Manas sedang duduk dipematang sawah yang bau
semerbaknya menandakan sawah telah selesai dibajak, siap ditanami. Tangan
kirinya menghisap kretek, terbakar sebatang. Abunya meruncing, tanda sang
penghisapnya sedang melamun. Langit kekuning – kuningan, matahari condong
pulang ke barat.
“Apa yang salah dengan desa ini?” hatinya mengguman
“semua potensi ada disini, pohon – pohon, buah,
rempah – rempah, palawija, tapi kenapa petani di desa ini masih begini – begini
saja, tertindas lehernya, pundaknya mengkilat terkena beban pikul yang berat.

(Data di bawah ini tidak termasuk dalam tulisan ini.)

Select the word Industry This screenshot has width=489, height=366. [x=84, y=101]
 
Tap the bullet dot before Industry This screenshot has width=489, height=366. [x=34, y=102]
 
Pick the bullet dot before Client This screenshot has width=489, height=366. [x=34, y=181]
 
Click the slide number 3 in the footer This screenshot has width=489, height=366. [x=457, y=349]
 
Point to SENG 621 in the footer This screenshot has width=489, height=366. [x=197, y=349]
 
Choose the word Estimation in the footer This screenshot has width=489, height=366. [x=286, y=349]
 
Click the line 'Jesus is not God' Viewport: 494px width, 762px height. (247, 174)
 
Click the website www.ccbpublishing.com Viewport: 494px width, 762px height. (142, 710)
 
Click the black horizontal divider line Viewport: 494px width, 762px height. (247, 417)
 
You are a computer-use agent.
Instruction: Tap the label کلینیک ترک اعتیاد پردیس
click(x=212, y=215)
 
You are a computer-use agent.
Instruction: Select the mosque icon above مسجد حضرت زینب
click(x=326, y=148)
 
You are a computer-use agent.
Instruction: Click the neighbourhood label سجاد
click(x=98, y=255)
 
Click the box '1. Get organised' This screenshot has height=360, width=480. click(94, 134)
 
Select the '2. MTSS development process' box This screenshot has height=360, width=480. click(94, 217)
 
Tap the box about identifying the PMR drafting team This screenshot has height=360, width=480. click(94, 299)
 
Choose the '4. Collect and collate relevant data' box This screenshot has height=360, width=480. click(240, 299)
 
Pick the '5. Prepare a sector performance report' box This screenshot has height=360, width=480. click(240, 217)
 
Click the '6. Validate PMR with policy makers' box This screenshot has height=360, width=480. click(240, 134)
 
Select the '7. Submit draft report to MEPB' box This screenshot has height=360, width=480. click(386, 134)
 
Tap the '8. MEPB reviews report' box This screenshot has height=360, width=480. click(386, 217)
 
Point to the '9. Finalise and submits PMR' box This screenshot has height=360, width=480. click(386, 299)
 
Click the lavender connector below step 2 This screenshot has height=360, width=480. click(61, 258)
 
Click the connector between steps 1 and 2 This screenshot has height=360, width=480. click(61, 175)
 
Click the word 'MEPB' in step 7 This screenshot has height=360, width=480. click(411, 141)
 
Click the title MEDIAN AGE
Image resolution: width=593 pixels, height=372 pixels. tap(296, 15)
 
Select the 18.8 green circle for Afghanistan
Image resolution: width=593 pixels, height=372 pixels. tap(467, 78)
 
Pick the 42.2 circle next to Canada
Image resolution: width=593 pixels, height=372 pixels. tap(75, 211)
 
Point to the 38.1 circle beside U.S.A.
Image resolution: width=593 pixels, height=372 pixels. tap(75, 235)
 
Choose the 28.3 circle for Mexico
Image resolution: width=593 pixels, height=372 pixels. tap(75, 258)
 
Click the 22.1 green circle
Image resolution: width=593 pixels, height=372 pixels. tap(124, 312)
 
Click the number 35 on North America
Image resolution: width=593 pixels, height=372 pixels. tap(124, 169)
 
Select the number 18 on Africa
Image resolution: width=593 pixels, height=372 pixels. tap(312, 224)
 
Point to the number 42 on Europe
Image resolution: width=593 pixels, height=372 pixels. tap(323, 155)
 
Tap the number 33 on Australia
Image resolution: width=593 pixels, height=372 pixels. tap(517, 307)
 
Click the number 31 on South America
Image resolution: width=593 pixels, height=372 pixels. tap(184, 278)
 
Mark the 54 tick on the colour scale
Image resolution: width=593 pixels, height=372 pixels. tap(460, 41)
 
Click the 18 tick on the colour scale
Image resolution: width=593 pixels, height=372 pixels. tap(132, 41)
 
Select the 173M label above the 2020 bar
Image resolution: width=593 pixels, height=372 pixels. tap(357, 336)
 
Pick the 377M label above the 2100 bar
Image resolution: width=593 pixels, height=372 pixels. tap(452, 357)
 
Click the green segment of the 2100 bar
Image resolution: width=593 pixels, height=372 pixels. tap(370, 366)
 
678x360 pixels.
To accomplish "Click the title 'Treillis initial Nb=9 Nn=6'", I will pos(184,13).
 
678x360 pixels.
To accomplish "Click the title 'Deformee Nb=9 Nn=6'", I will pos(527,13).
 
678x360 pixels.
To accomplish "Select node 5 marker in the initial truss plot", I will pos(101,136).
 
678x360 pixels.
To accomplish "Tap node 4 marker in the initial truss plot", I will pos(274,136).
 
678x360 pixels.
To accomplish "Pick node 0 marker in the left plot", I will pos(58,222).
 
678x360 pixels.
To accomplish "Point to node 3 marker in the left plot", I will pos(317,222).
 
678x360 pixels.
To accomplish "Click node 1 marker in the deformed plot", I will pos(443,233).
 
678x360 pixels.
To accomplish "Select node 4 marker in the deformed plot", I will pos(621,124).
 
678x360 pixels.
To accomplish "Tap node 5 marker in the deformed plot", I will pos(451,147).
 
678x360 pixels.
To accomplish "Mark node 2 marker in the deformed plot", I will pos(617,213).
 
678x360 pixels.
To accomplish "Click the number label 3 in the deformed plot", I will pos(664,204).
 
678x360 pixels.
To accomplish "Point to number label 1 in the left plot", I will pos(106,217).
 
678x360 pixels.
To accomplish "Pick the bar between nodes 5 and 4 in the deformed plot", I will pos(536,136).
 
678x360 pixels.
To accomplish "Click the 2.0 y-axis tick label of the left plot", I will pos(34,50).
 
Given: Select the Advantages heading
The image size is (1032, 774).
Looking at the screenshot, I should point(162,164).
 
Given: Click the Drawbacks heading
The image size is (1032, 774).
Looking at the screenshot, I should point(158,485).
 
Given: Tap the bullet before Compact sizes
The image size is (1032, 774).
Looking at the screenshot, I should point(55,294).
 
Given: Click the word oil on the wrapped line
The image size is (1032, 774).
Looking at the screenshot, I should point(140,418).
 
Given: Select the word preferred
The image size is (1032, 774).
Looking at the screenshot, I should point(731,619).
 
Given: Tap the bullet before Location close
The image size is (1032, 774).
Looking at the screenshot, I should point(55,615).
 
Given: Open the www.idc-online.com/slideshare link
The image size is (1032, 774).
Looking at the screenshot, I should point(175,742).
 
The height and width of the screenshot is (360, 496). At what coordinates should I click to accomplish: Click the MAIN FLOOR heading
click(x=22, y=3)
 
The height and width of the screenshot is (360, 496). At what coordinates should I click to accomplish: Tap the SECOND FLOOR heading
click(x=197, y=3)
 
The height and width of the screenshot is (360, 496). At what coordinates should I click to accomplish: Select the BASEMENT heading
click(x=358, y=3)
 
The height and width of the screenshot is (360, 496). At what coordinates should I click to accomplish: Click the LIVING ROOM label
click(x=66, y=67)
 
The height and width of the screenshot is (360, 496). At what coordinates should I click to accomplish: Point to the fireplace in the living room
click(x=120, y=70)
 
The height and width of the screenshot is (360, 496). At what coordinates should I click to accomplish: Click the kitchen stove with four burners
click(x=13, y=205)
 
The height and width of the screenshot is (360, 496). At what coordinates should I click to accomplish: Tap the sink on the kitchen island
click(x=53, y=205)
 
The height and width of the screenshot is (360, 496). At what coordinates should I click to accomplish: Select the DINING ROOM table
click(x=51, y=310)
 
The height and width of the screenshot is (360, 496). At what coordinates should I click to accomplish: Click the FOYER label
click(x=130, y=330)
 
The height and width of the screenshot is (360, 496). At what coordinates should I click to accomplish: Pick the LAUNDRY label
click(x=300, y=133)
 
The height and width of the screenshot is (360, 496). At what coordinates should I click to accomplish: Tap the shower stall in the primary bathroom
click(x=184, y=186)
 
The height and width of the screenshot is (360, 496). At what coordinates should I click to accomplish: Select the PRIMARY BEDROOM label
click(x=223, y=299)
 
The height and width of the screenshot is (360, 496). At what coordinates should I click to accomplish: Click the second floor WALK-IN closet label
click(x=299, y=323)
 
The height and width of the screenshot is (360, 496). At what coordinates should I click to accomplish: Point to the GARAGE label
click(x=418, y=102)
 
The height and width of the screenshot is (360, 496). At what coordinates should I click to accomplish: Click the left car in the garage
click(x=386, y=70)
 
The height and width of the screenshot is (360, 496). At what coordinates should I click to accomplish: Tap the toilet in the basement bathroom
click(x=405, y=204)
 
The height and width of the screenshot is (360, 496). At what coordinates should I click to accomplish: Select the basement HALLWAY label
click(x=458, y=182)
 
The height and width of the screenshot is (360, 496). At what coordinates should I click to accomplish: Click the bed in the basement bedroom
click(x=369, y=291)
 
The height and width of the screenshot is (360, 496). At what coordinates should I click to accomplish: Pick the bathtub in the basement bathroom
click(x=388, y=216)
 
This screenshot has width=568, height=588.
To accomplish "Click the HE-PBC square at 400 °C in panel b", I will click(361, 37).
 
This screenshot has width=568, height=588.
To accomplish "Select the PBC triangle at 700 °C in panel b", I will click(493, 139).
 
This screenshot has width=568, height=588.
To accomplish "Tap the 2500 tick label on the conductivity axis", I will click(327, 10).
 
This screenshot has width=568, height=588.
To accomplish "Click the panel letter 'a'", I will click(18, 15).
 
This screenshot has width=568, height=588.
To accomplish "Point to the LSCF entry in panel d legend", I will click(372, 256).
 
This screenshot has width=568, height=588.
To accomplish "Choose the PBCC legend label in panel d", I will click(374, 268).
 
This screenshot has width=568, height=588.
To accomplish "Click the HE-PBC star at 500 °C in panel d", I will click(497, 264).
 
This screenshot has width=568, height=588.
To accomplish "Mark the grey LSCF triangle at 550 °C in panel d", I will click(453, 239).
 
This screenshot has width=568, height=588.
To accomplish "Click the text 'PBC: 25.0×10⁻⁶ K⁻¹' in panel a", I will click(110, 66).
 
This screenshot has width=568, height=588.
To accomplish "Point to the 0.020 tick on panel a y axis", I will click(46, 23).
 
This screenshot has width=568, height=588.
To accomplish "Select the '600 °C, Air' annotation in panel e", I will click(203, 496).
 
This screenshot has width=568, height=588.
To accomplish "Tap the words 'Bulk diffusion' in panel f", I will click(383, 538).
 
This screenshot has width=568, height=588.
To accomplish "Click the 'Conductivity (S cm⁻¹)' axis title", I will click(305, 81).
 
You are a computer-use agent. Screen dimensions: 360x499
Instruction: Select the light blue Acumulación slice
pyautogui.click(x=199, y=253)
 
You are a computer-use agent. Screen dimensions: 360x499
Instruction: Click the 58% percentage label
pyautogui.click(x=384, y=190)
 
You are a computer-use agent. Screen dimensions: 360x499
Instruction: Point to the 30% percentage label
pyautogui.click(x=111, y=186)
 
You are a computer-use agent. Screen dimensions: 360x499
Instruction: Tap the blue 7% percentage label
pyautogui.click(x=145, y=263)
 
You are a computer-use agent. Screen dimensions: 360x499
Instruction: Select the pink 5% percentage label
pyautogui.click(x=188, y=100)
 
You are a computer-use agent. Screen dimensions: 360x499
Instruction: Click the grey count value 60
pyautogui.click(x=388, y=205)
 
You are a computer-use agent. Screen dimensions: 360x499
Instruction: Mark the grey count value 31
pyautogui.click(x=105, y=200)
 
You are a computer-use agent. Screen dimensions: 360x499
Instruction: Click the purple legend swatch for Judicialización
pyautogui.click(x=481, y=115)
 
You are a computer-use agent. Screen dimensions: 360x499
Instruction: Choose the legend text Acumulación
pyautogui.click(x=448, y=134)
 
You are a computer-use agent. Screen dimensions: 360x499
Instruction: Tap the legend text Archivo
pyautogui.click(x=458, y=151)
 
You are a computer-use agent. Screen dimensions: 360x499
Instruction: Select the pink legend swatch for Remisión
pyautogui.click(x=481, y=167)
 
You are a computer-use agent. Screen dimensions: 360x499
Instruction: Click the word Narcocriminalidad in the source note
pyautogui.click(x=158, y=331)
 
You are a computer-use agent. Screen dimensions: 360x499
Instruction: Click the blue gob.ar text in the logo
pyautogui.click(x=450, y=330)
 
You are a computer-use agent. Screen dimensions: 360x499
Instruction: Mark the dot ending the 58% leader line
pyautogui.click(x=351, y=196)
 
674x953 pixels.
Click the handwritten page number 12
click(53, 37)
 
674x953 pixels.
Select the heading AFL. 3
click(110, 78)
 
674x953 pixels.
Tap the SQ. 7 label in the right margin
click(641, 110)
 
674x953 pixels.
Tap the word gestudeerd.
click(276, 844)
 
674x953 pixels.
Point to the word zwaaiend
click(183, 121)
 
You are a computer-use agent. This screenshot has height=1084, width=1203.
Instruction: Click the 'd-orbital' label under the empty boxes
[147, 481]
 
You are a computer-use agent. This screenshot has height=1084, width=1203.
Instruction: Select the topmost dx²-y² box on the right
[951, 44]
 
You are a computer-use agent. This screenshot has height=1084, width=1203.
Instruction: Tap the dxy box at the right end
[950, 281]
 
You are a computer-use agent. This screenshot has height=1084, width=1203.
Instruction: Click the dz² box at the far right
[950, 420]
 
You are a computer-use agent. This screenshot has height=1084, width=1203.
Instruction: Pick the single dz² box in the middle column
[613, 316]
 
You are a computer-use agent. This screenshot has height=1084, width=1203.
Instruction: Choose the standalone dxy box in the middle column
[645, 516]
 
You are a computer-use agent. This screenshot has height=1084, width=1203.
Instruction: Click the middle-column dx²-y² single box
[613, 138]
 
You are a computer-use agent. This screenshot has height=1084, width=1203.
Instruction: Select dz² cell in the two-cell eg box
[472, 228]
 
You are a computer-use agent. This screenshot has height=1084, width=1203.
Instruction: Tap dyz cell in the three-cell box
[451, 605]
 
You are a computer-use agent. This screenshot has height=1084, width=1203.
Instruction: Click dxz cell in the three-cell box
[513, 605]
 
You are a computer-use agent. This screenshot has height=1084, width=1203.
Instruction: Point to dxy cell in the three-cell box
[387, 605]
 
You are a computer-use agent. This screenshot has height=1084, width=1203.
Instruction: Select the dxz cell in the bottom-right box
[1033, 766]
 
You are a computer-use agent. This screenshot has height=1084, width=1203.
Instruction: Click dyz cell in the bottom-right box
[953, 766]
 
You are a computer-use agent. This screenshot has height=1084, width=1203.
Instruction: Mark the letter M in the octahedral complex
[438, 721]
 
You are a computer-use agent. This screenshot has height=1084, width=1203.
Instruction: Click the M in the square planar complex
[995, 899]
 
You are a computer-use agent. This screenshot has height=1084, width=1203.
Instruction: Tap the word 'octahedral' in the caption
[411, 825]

Malah desa tetangga, yang warganya hanya sebagai pengepul, tetapi malah kaya
raya?” nafsu hisapnya menyublim, dibuangnya kretek yang masih setengah batang
itu.
Dari jauh, sayup – sayup terdengar suara bapak –
bapak sedang nempak tembang megathruh
mulai mendekat ke arah Manas.Sebuah tembang yang menggambarkan perpisahan
antara zat fana dengan zat abadi, berpisah menuju hidup yang kekal.
“Manas, ngapain le sore – sore melamun” Pak Wanoro
berjalan menuju ke arah Manas, dengan belut di tangan kirinya menggantung,
mulai tampak mengering.
Sapaan pak Tepil membangunkan lamunan Manas.
Diperbaiki duduknya, yang sedari tadi kaki kananya diangkat ke pematang, kaki
kirinya mengantung.
“waah, pak Tepil, dari mana pak? Mancing belut?”
“Iya iki le, nganggur dirumah” belut yang digantung
di tali rafia dicelupkan ke sawah, agar tidak mengering.
“ngelamun opo kamu Manas, kok sepertinya linglung”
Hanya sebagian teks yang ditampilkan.